All the media attention, all the hype - it starts kicking in at this time of year. Everyone - from casual handicappers to members of the media - wants to be the first one to pick the Derby winner.

For some, the reason for analyzing the race at this point has to do with future-book wagering or fantasy racing-stable leagues. For others, it's exciting because of the significance of the race. But mostly the reason everyone gets so crazy so soon has to do with ego.

The Derby is the biggest race in this country. The spotlight is on the race, and winning or losing selections come under scrutiny.

A handicapper might pick five winners on the Derby card, but miss the big race - and his friends could care less. But that same handicapper is their hero if he touts the winner of the Derby but otherwise goes 0 for 9.

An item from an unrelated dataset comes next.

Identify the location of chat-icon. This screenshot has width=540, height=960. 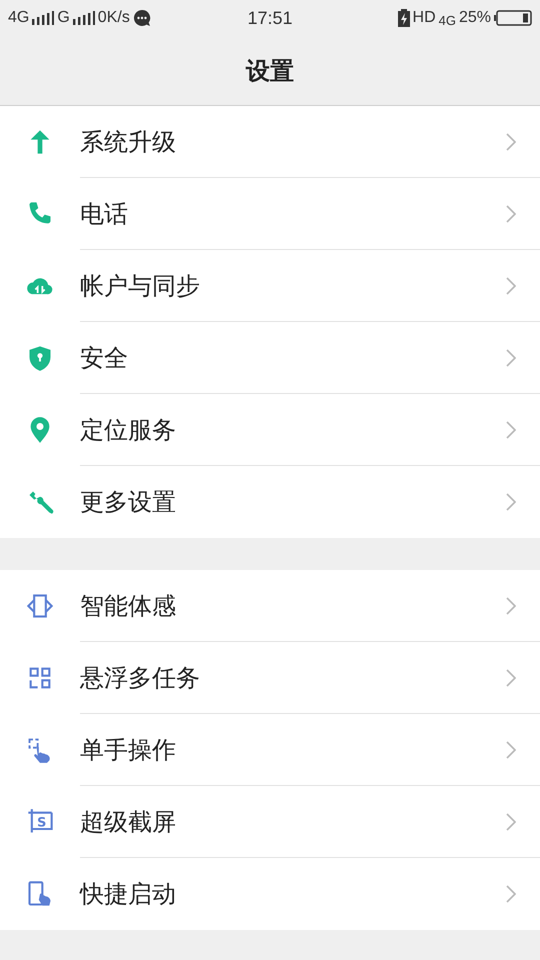
(142, 18).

It's not good enough anymore to merely pick the winner of the Derby a day or two in advance. Now you have to do it three months ahead of time. All for the potential glory of thumping your chest and screaming "I told you!" at the top of your lungs.

I will leave the Derby alone for three more months. By overlooking most of the pre-Derby talk, I believe I handicap better. Here's why: My judgment isn't going to be blinded by hype. By not reading or listening to comments that a horse is the next Secretariat, I am better able to view a horse as he should be viewed.

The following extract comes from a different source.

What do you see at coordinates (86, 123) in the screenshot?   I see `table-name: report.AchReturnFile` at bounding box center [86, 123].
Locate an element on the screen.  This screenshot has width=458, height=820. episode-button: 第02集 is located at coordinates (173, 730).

For every potential superstar, there are a thousand who are hyped. Always keep this in mind - potential superstar equals potential sucker bet. Those with no hype can sneak by as overlays.

Second, it is not as easy to be fooled by overplayed injuries and setbacks.

Because the Derby and Triple Crown races are under a microscope, hundreds of minor injuries are reported. I choose to pay little attention to these reports the week before the race. I figure these are healthy horses with simply forthcoming trainers. The ones to view cautiously are the horses whose trainers say everything is perfect. Instinct tells me that most athletes, either human or equine, suffer aches and pains.

Additionally, by shutting your eyes and ears to the Derby hype before the big race, handicappers will also avoid the frustration of dealing with trainer spin.

You have probably heard these comments - when a horse works four furlongs in 52 seconds, and it "was just what we wanted," or when the favorite draws the outside post, and the trainer responds "I didn't want the rail."

Lastly and most importantly, by choosing to wait to make my selection, I find I view the Derby preps with much clearer eyes. Instead of making excuses or building up the performances of my choice, I can look at a race objectively.

This strategy may serve me well in this year's Derby. It may not.

In the meantime, I will have more time to handicap races with a quicker return on investment - like the fifth race at the Gulfstream on Friday.

That race represents an opportunity for profit. From that standpoint it's no different than the Derby, and better yet, it's not three months away.